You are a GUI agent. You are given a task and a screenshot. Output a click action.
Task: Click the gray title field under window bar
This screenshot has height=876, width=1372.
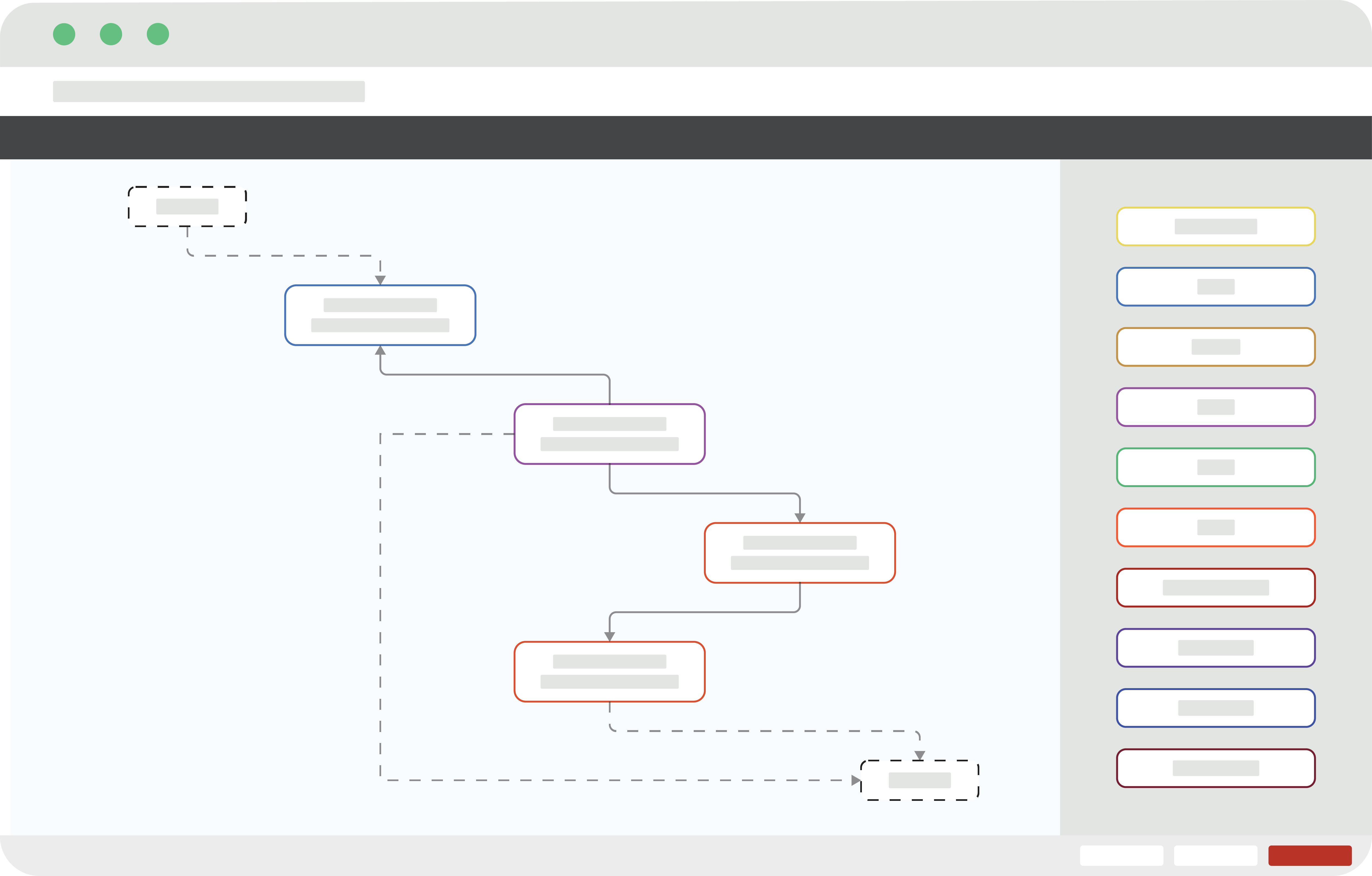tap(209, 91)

────

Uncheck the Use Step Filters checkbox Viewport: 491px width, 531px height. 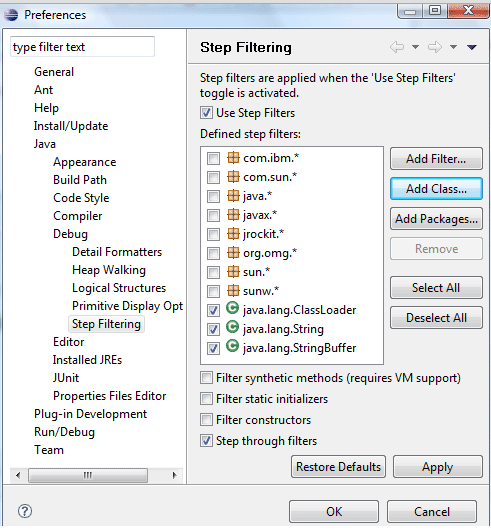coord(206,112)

────

§ **YOUR TASK**
Render the data as a Markdown table with the columns Row and Line, one numbered row per line, starting at the line that contains "You are a GUI" and stopping after the line that contains "tap(209, 91)". Skip blank lines and leave out the pictures.

§ **SOLUTION BELOW**
| Row | Line |
|---|---|
| 1 | You are a GUI agent. You are given a task and a screenshot. Output a click action. |
| 2 | Task: Click the gray title field under window bar |
| 3 | This screenshot has height=876, width=1372. |
| 4 | tap(209, 91) |